É natural que os pais queiram educar os filhos na sua religião. Eu pretendo fazer isso com o meu filho; quando ele tiver atingido a maturidade poderá decidir se deseja ser bahá'í ou não. Se eu, por ventura, faltar, gostaria que alguém lhe fosse transmitindo os valores e princípios da minha religião. Creio que qualquer um de nós sentirá isso em relação aos seus filhos.
No caso das crianças judias que sobreviveram ao holocausto, é perfeitamente natural pensar que os seus pais gostassem que estas crianças fossem educadas segundo os princípios e valores do judaísmo. Cumprir esse desejo seria uma forma de homenagear a memória daquelas famílias e perpetuar a sua descendência. É óbvio que educar uma criança numa religião que não é a nossa é uma tarefa difícil. Qualquer um de nós, se fosse posto perante uma situação destas, questionar-se-ia: "O que é mais importante? A minha fé ou a memória dos pais desta criança?".
A este propósito, lembro-me de ter lido uma história que se passou na Índia, após os motins que se deram antes e depois da independência daquele país. Houve um hindu que disse a Gandhi que tinha morto uma criança muçulmana e que os remorsos desse acto não lhe saíam da cabeça. Gandhi sugeriu-lhe que procurasse uma criança muçulmana que tivesse ficado órfã, que a adoptasse e a educasse na religião islâmica (o que destaco aqui é a possibilidade desse gesto e não os motivos que levam a esse gesto).
1 comentário:
Excelente o teu post, lúcida a formulação do problema, e muito apropriado a recordação desta história de Ghandi (que me permitirei citar num post do Quase em Português).
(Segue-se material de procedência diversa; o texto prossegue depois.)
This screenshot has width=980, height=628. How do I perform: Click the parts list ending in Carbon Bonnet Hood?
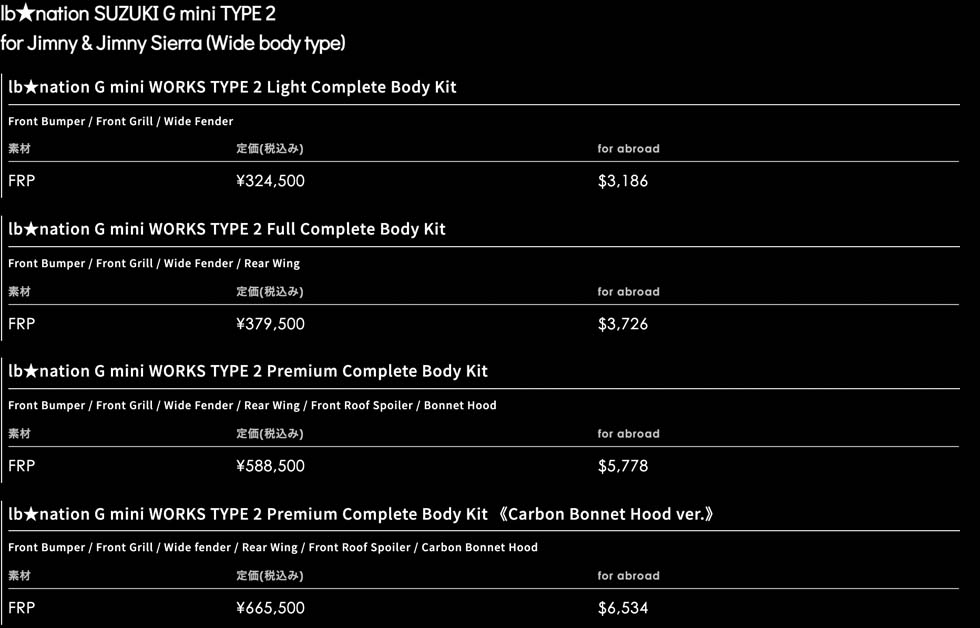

Mas reconheço que essa tua pergunta "O que é mais importante? A minha fé ou a memória dos pais desta criança?" tem resposta antecipada para quem acredita de uma forma minimamente ortodoxa no cristianismo:
Obviamente, para este, o que tem prevalência é a salvação das almas destas crianças. Isto é, para quem acredita que "não há salvação fora da igreja" (o que pressuponho ser o caso de Pio XII como para a vasta maioria dos católicos contemporáneos dele), passa por ser a única postura responsável.
A questão de eventualmente ficar com a guarda das crianças, mas educá-los na religião judia, que se te - como a mim - afigura como opção possível, dificil mas ao mesmo tempo fascinante, não se lhes coloca.
Essa opção pressupõe um espírito ecuménico que é muito mais do que uma vontade de diálogo: O reconhecimento de que Deus está além das religiões, que as religiões são ferramentas humanas para contactar com o divino, e por isso não absolutos e insubstituíveis.
Este dilema das crianças judias ilustra muito bem a razão da minha grande reserva em relação à dogmas religiosas, que se tomam por absolutos.